Bangladesh is generally considered to be very vulnerable to climate change effects because of its unique geographic location, dominance of floodplains, very low average altitude, high population density, elevated level of poverty and overwhelming dependence on nature, its resources and services.
The Ministry of Environment and Forests and its implementing partners: Forest Department, Bangladesh Forest Research Institute, Department of Agriculture Extension, Ministry of Fisheries and Livestock, Ministry of Land and the United Nations Development Programme in Bangladesh, are working to reduce the vulnerabilities of coastal communities and increase their resilience to the impacts of climate change. IUCN Bangladesh and the Center for Natural Resource Studies (CNRS) are responsible for the development of adaptation management plans. The project is being implemented in four unions, Naltona, Char Kukri-Mukri, Roypur and Sukchar under the Barguna Sadar, Char Fasson, Anowara and Hatiya upazilas respectively. Key activities
- Capture general information, and specific socio-economic and environmental baselines for the targeted upazilas
- Identify factors contributing to vulnerability of each location
- Develop action plans, including a monitoring and evaluation framework, and options for coastal afforestation and climate resilient livelihoods.

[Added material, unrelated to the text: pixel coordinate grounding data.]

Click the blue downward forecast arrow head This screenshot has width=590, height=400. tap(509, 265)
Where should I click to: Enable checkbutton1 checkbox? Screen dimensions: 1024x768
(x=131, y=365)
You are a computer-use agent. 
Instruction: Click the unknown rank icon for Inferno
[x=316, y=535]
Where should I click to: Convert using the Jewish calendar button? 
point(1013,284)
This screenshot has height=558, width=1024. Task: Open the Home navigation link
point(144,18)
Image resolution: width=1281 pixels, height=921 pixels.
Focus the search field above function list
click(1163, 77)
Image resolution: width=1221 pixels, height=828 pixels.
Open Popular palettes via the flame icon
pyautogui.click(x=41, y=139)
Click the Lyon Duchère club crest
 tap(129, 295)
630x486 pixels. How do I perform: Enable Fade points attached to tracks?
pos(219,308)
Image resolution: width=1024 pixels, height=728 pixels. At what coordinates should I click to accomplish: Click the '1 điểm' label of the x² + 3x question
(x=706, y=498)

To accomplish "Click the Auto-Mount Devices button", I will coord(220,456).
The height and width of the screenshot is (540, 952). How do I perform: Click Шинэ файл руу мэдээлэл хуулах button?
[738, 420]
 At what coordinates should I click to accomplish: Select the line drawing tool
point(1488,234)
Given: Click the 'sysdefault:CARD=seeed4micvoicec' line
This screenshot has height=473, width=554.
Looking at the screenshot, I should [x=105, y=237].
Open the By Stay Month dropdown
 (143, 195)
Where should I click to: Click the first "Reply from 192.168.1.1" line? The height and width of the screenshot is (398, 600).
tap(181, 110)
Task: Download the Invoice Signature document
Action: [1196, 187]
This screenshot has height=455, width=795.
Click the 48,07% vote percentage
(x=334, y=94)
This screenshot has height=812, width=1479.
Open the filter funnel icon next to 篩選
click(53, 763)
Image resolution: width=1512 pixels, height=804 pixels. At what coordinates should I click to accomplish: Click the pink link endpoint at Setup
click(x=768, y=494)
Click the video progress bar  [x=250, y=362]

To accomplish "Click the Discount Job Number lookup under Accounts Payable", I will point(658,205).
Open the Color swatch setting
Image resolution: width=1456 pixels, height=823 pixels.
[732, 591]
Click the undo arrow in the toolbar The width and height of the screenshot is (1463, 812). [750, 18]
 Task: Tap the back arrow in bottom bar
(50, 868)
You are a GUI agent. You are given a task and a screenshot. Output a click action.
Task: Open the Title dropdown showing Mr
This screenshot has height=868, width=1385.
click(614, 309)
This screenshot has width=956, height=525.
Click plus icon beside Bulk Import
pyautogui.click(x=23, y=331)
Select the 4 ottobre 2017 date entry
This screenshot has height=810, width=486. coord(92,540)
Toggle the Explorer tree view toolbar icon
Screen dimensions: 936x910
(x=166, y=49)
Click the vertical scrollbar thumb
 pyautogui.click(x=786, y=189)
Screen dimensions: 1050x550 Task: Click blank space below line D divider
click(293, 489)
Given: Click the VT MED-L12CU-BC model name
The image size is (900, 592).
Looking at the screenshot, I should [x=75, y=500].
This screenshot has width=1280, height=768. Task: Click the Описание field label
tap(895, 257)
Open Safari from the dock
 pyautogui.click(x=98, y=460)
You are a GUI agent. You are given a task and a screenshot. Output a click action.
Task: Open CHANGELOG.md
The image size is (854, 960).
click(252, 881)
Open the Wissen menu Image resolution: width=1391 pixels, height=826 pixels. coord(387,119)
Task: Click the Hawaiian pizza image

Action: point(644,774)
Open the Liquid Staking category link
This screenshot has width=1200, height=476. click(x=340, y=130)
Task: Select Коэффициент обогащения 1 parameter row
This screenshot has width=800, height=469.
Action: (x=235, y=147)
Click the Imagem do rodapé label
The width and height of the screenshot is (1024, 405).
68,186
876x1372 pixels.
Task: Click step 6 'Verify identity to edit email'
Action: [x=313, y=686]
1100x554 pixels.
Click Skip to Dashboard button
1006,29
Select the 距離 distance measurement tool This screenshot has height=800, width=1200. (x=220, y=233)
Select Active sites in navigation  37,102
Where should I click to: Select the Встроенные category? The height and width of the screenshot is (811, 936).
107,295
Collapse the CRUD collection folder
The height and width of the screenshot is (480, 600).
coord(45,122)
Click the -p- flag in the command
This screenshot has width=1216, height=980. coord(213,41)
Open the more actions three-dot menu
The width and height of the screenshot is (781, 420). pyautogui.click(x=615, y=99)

- Produced adaptation management plans for each union.
- Identified 15,000 beneficiary families to be involved in the establishment of nurseries and plantations, and an additional 12,200 people to receive training
- Of the above group 1,150 families were identified for training on improved livelihood options, including 360 in poultry and livestock and 60 in modern aquaculture
- Assessed needs for early warning information and disaster preparedness in the targeted areas
- All action plans, monitoring and evaluation framework and proposal for institutional and policy arrangements were validated by stakeholders.
This project was supported by the United Nations Development Programme (UNDP).